start

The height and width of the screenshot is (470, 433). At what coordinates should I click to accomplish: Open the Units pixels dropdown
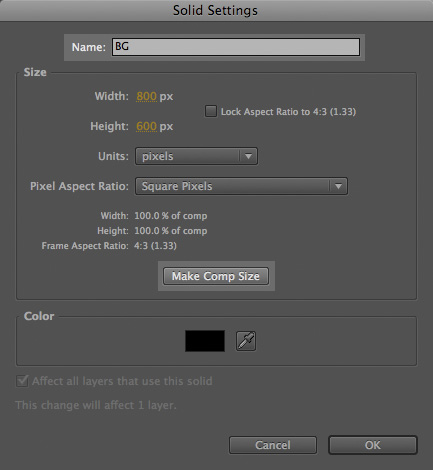pyautogui.click(x=196, y=156)
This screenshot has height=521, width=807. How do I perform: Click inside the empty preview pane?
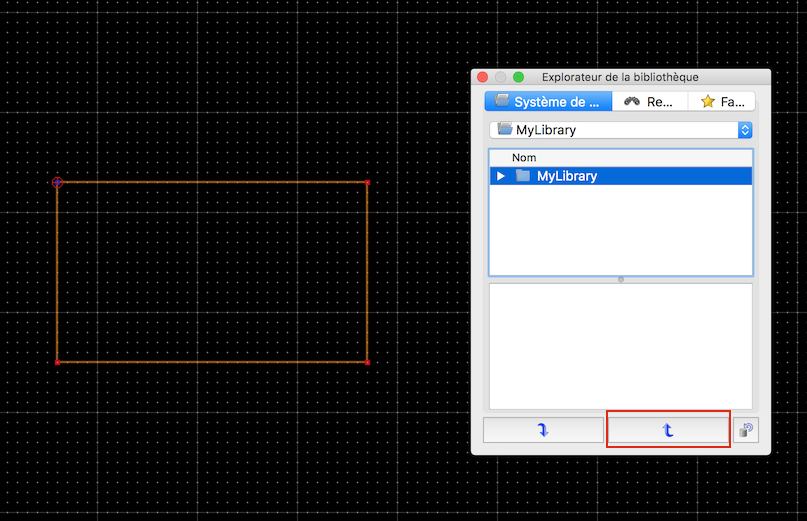click(620, 345)
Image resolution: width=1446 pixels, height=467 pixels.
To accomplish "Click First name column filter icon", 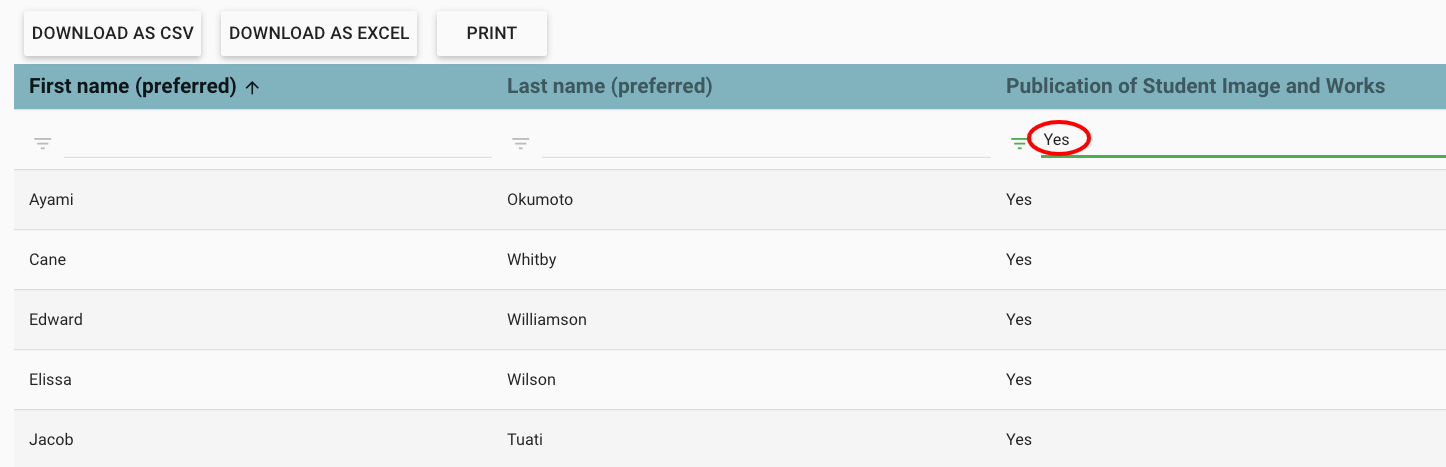I will pos(43,144).
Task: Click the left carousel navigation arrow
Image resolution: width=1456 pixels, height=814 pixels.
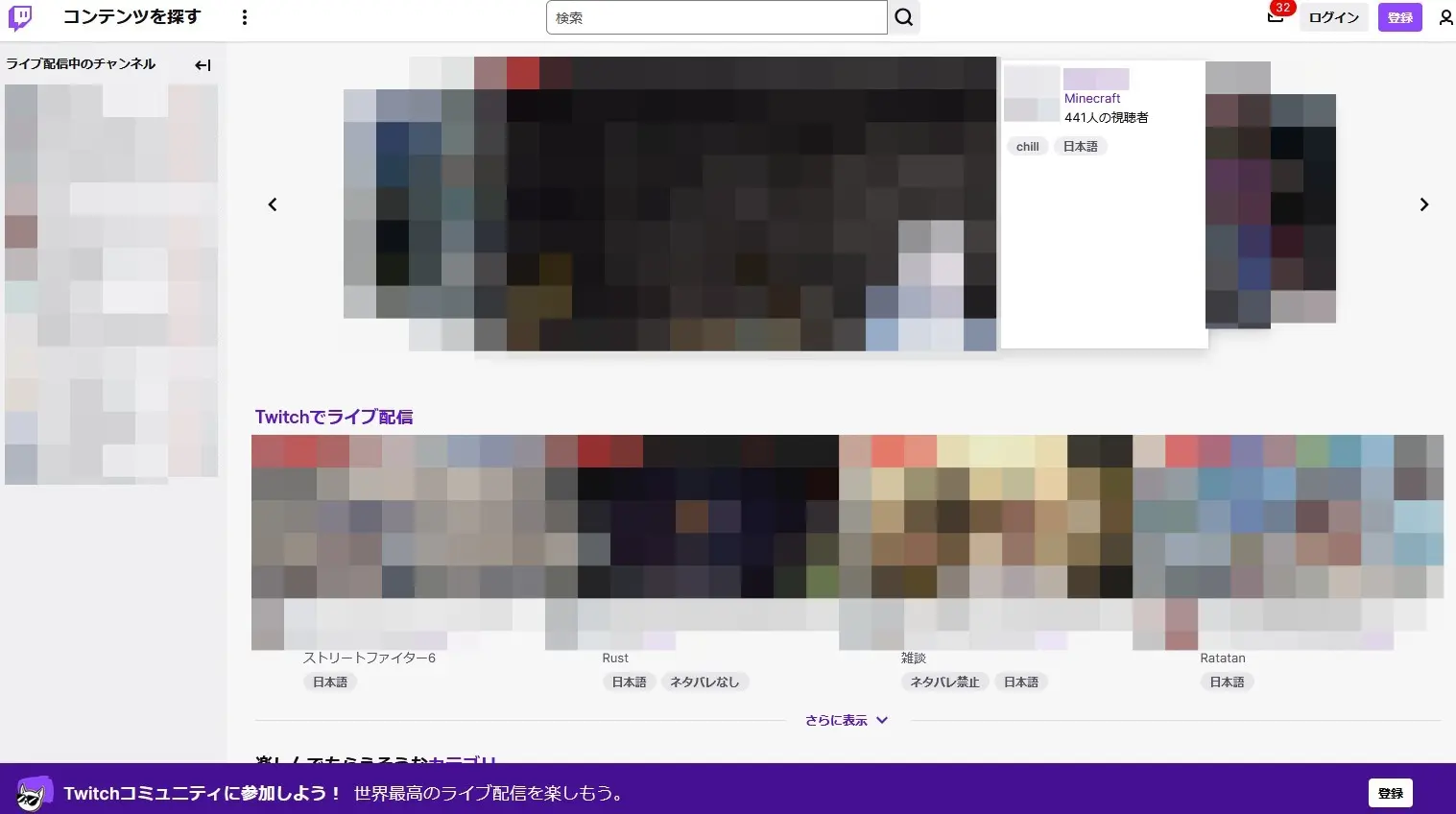Action: click(x=273, y=204)

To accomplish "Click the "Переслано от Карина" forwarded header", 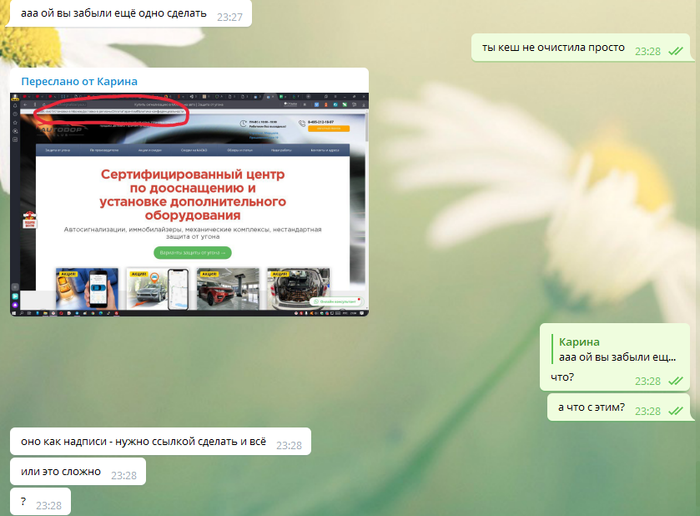I will [79, 81].
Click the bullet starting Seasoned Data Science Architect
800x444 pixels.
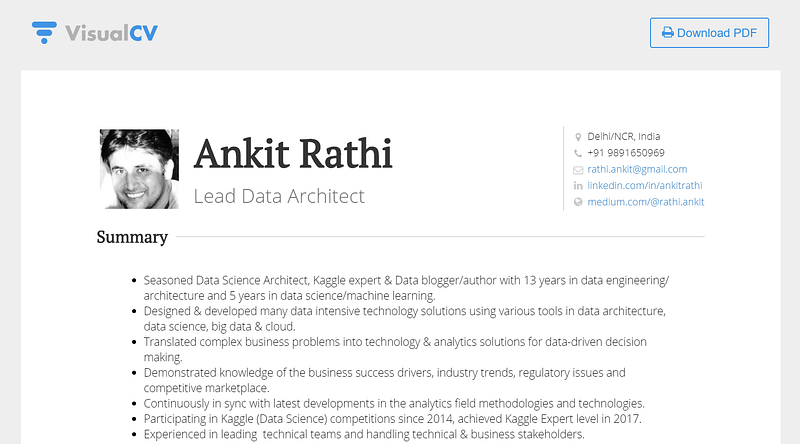tap(406, 288)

end

Aim of the exercise » Could you return, word for word, the part of the records above that opens with the line containing "Click the bullet" and runs through the end of the records, with both that line and the last one included? Leave the pictures out of your answer.

Response to this task »
Click the bullet starting Seasoned Data Science Architect
800x444 pixels.
tap(406, 288)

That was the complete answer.